- _QUOTED TEXT_

Lily (joy1) | 5241 comments Everyman wrote: "She also led us through it here in the summer and fall of 2010. Perhaps you weren't with us then?..."

Not that I remember! :-) That's about the time I started being aware of Goodreads discussions, but wasn't active for awhile. I started with another board.


message 29: by Everyman (new)

Everyman | 7718 comments Lily wrote: "One hypothesis: VF waffled on whether he had created a "man" or a "creature." ... I think one starts to get mixed up in the role of language in defining creatureness, to coin a word."

Are back to Descartes here? It all does fit together, doesn't it?


message 30: by Paul (new)

Paul (paul_vitols) Everyman wrote: "Speaking of the creature/monster/creation/Charlie, why do people think that Shelley never named him? (Really, that VF never named him.)"

I think that naming is an act of love, or at least of acceptance, and VF felt neither of these for his monster. (I think of farmers I've known who have taken care not to name animals that are marked for slaughter.) Although Frankenstein set out to create a human being, he realized a moment too late that he had not, and could not dignify his folly by naming it.

I just thought also of the play and movie Amadeus, in which Salieri always refers to his hated rival Mozart only as "the creature."


message 31: by Susan from MD (last edited Mar 29, 2014 02:00PM) (new)

Susan from MD | 38 comments Paul wrote: "Everyman wrote: "Speaking of the creature/monster/creation/Charlie, why do people think that Shelley never named him? (Really, that VF never named him.)"

I think that naming is an act of love, or..."


Paul, I agree about the name and I was thinking the same thing - we name those we love and those who "belong" with us. I forgot about the Amadeus reference; my thought went to Breakfast at Tiffany's and naming the cat. Holly didn't feel she had the right to name the cat until they were sort of more committed to each other; she wasn't ready for the commitment, though I think the cat was!

Even when he was creating Charlie (or the creature, for those not naming!), he didn't seem to have any compassion or emotion - it was an experiment. Although there are a couple of comments where he compares himself as "creator" to a father, I don't see him as paternalistic at all - it just seems to be a convenient and obvious comparison.

I also don't see that he was wanting to create a person/human being/son - I think he wanted to create something new that would bring him recognition and glory. He didn't seem to consider a personal relationship with his creation.


message 32: by Susan from MD (new)

Susan from MD | 38 comments Everyman wrote: "Elizabeth wrote: "Why the references to so many books? Paradise Lost? Sorrows of Werter? Plutarch's Lives? ."

My opinion: Paradise Lost because it talks about the creation of man and the conve..."


Thanks, Everyman, for the information. I really enjoyed the section that described him reading the books. I wondered how common those particular books would be, given that he "found" them - it made them seem like books that would be more generally read rather than by the elite.


message 33: by Wendel (new)

Wendel (wendelman) | 609 comments "Man's yesterday may ne'er be like his morrow;
Nought may endure but Mutablilty"


Percy Shelley's poem Mutability: http://en.wikipedia.org/wiki/Mutabili...



Bosson Glacier, above Geneva. Source:http://www.ualberta.ca/~dmiall/Shelle...


message 34: by Everyman (new)

Everyman | 7718 comments Wendel wrote: ""Man's yesterday may ne'er be like his morrow;
Nought may endure but Mutablilty"

Recorded data
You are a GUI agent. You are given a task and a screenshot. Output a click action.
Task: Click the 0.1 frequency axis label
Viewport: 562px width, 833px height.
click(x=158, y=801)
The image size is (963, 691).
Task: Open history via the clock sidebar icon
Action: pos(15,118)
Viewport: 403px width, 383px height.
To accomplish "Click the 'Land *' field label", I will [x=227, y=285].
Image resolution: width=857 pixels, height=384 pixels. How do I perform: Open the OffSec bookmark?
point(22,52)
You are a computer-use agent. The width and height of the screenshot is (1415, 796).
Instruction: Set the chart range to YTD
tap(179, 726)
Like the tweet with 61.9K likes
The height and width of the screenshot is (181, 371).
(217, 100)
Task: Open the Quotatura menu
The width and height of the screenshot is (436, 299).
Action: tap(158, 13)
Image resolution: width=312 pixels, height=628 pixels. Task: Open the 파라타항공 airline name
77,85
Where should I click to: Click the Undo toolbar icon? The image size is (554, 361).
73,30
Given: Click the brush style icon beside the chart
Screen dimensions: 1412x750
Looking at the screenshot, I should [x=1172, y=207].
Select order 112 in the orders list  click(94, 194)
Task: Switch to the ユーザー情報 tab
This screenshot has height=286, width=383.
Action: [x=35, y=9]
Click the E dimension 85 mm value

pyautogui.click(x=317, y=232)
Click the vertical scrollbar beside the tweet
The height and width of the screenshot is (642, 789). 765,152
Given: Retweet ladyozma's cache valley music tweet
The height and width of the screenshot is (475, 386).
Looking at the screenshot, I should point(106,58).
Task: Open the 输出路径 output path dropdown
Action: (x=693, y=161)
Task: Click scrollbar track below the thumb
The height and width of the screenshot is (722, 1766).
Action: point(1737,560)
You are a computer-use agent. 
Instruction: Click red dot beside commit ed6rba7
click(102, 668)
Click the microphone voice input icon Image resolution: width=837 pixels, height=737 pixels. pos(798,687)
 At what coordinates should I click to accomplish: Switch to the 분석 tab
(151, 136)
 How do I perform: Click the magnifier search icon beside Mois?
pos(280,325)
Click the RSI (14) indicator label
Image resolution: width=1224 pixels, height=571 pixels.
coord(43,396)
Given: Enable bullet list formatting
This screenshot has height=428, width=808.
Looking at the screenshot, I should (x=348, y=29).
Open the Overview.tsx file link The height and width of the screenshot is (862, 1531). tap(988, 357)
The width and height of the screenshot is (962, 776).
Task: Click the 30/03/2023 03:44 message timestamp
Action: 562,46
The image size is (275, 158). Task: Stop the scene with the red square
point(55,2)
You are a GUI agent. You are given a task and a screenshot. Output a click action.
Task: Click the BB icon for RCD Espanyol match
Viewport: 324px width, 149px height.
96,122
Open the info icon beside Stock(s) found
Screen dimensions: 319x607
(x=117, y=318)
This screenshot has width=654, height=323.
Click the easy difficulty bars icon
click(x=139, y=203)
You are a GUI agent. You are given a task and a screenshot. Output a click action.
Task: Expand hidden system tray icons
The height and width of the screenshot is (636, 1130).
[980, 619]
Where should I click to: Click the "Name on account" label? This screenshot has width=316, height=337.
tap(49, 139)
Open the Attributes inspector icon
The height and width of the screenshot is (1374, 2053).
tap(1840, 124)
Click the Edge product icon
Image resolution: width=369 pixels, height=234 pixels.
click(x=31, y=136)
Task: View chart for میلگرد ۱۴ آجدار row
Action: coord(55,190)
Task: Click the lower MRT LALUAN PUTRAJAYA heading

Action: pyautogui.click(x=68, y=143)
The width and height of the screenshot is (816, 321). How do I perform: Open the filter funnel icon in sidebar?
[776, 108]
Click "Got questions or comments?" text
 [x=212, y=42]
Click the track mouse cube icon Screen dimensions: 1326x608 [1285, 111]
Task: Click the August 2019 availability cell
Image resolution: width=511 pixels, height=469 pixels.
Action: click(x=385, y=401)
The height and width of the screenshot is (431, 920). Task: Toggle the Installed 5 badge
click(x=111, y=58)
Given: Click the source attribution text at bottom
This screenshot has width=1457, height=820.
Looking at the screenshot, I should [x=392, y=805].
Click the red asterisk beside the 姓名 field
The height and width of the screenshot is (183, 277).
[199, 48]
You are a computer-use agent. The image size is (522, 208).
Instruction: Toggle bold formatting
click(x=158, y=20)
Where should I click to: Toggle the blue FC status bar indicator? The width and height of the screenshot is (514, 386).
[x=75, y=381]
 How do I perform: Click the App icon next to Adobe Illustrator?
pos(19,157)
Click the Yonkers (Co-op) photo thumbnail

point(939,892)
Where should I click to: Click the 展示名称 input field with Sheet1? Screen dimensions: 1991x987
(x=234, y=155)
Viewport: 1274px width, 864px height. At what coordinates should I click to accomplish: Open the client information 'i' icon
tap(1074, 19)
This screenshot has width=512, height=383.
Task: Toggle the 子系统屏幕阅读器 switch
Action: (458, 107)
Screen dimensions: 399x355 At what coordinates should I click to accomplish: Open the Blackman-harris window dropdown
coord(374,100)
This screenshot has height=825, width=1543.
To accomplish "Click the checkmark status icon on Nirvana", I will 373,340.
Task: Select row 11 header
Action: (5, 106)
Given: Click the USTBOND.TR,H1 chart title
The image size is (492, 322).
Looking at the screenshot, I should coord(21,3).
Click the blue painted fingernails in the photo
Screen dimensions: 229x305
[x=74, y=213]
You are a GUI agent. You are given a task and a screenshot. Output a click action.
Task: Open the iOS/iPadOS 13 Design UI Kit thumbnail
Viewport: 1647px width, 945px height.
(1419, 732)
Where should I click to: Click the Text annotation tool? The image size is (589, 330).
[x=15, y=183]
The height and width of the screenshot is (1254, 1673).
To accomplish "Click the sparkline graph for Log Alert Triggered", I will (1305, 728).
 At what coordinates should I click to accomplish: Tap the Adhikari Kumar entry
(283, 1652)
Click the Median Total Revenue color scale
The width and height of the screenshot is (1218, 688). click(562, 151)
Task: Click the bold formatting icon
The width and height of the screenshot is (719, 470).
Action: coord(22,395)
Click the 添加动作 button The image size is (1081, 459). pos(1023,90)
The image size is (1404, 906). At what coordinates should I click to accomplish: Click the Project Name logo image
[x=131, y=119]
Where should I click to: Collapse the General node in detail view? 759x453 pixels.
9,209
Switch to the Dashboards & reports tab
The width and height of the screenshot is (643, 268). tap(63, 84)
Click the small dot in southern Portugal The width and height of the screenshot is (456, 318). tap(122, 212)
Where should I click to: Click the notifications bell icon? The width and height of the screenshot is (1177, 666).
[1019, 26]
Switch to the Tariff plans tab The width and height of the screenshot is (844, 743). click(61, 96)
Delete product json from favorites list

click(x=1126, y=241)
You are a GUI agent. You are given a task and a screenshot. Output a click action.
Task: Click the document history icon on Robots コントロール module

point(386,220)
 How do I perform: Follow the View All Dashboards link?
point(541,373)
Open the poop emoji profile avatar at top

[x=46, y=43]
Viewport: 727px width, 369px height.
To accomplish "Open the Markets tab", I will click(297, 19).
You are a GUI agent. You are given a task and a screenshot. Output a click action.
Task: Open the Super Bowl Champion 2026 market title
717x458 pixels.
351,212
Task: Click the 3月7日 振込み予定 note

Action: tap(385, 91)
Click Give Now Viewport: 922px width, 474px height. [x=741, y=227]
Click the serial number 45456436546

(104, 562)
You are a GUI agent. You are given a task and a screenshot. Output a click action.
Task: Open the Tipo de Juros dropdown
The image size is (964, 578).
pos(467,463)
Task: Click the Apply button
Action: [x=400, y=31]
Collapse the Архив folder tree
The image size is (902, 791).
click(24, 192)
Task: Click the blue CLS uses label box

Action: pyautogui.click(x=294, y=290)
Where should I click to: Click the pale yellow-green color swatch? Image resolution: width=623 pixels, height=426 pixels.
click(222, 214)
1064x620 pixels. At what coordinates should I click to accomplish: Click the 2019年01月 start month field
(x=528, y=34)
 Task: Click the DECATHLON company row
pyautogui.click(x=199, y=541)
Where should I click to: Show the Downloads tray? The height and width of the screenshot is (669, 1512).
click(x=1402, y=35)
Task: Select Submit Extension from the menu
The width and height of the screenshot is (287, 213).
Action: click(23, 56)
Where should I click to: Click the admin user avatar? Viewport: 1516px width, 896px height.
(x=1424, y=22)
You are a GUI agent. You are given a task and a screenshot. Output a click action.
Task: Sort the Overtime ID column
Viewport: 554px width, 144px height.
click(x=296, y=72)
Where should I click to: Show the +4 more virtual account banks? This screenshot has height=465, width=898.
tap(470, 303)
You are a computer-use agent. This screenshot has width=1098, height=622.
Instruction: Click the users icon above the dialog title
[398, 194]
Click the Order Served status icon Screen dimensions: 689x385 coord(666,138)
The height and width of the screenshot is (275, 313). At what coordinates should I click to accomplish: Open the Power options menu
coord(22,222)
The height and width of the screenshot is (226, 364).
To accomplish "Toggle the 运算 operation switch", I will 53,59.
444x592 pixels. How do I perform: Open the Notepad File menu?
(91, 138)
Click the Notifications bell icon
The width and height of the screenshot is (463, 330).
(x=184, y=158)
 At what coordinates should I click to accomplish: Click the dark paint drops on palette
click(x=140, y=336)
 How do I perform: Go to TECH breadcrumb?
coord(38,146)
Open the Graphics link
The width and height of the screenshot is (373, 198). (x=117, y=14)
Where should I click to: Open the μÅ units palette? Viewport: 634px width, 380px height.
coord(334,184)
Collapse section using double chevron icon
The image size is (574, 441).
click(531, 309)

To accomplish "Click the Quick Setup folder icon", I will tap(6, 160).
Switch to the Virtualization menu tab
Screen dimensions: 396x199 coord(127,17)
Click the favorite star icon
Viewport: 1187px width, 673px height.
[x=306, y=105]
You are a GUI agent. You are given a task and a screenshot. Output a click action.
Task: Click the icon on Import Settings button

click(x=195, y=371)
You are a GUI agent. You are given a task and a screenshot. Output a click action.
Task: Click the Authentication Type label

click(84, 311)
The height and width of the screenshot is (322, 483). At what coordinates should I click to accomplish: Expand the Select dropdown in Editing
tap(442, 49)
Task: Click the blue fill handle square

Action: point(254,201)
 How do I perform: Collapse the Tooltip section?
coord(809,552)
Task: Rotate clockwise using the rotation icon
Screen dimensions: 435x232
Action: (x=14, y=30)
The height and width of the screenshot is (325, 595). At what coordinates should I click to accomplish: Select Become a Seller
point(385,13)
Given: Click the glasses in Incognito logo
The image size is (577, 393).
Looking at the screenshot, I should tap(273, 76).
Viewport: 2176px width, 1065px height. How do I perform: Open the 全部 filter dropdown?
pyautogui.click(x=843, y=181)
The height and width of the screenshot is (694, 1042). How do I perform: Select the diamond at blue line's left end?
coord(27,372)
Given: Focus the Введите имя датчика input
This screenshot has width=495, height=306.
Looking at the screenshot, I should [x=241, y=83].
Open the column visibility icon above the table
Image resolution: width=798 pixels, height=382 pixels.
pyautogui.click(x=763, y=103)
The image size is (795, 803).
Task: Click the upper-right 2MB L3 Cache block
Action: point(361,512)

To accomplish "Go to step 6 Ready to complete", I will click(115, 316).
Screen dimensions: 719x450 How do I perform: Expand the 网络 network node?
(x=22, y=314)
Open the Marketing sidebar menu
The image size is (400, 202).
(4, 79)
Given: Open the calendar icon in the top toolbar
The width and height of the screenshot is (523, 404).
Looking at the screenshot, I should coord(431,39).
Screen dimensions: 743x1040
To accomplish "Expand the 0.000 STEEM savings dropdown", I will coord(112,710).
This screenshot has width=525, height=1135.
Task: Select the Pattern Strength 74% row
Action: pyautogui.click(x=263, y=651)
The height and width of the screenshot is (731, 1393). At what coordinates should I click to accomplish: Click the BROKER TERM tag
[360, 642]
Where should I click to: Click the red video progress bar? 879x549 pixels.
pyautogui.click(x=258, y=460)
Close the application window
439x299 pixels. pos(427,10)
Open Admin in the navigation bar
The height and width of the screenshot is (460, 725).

- _TASK REQUIREMENTS_
1. List each name that follows "by" in the message headers of the Frankenstein discussion, giving each name only once.
2. Answer these questions on the Frankenstein discussion:
(a) Whom does Paul recall as taking care not to name certain animals?
(b) In Susan's Breakfast at Tiffany's example, what did Holly not feel she had the right to do?
(c) What place does Wendel's image caption name?
Nothing in the recorded data is required here.

- _ANSWERS TO THE PROBLEMS_
1.
Everyman
Paul
Susan from MD
Wendel

2.
(a) Farmers he has known, with animals marked for slaughter.
(b) Name the cat, until she and the cat were more committed to each other.
(c) Bosson Glacier, above Geneva.